-- Exercise details --
Arrange the records below as a Markdown table with two columns, Number and Line, giving each non-blank line its own numbered row and skipping blank lines. Leave the pictures out of the answer.

-- Dataset records --
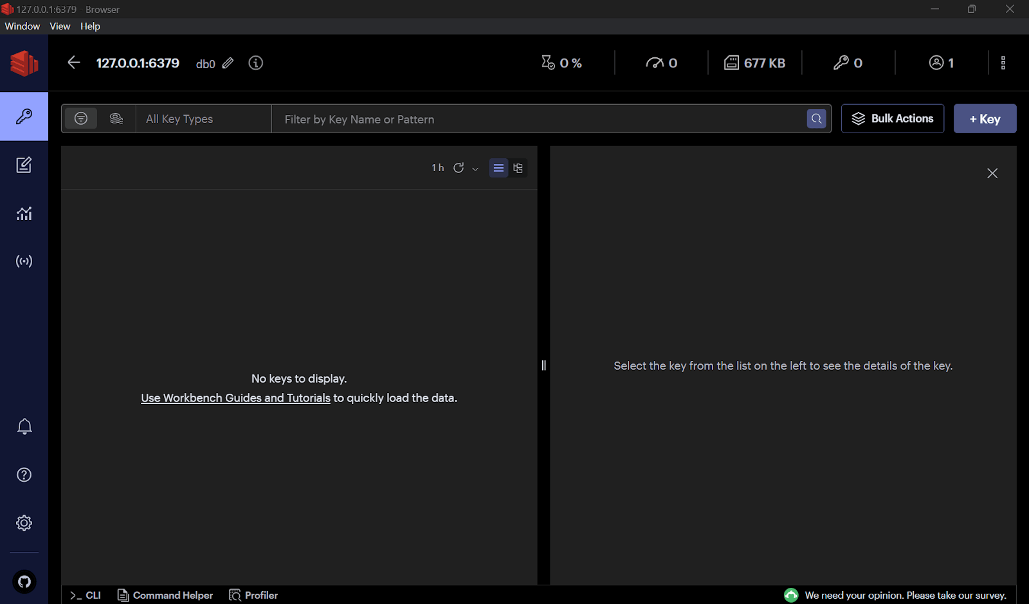Click the panel resize divider handle
This screenshot has height=604, width=1029.
(x=543, y=365)
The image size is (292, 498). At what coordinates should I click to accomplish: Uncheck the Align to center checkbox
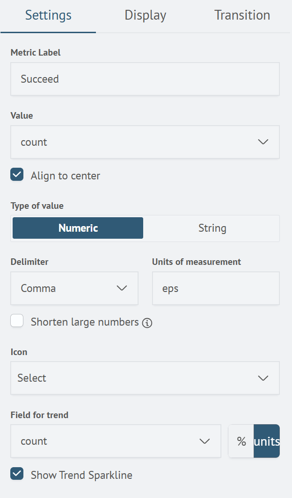pyautogui.click(x=17, y=175)
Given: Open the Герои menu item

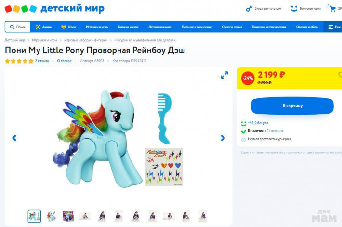Looking at the screenshot, I should pos(69,27).

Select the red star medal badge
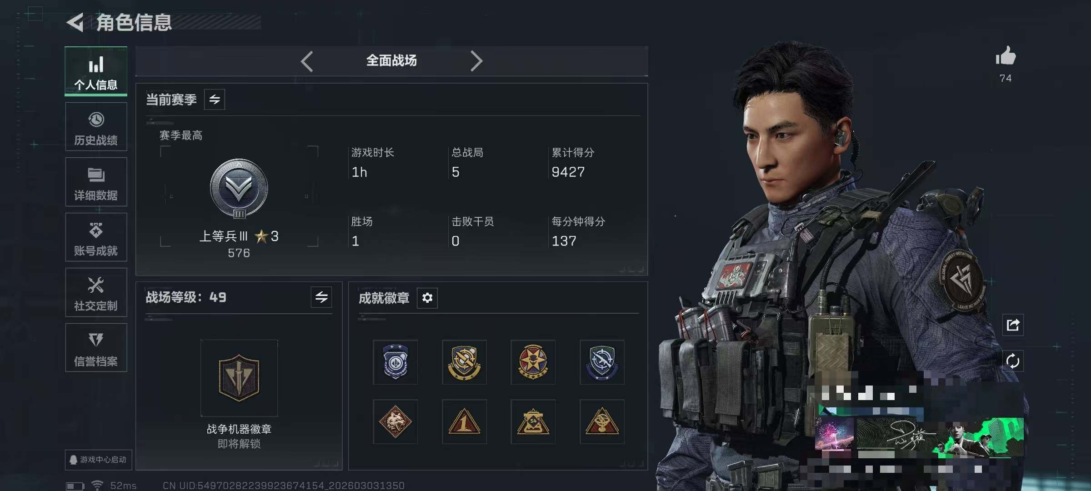[x=533, y=362]
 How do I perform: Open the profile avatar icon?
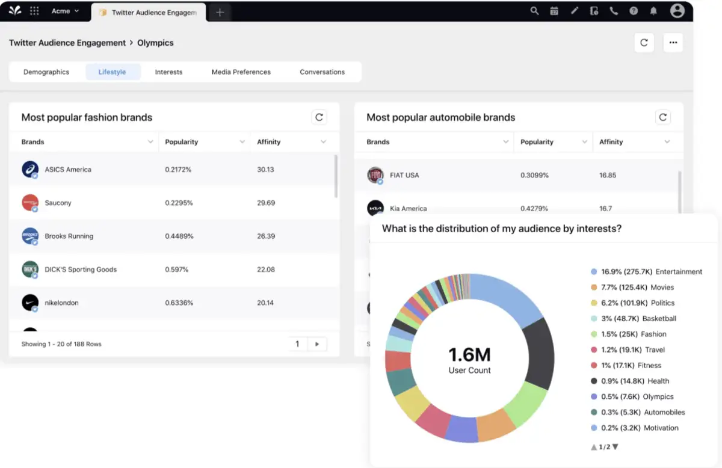click(x=677, y=10)
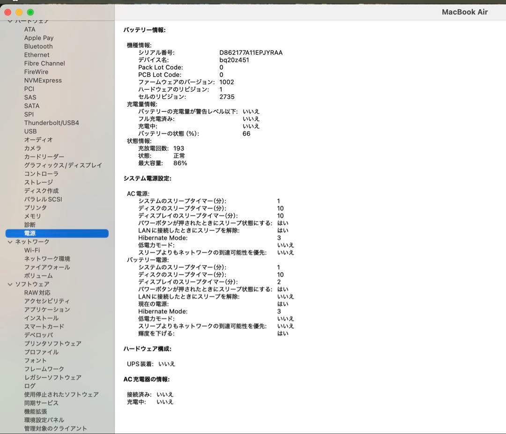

-- Result --
| Number | Line |
|---|---|
| 1 | Click the panel resize divider handle |
| 2 | This screenshot has height=604, width=1029. |
| 3 | (x=543, y=365) |
| 4 | The image size is (292, 498). At what coordinates should I click to accomplish: Uncheck the Align to center checkbox |
| 5 | pyautogui.click(x=17, y=175) |
| 6 | Given: Open the Герои menu item |
| 7 | Looking at the screenshot, I should pos(69,27). |
| 8 | Select the red star medal badge |
| 9 | [x=533, y=362] |
| 10 |  How do I perform: Open the profile avatar icon? |
| 11 | click(x=677, y=10) |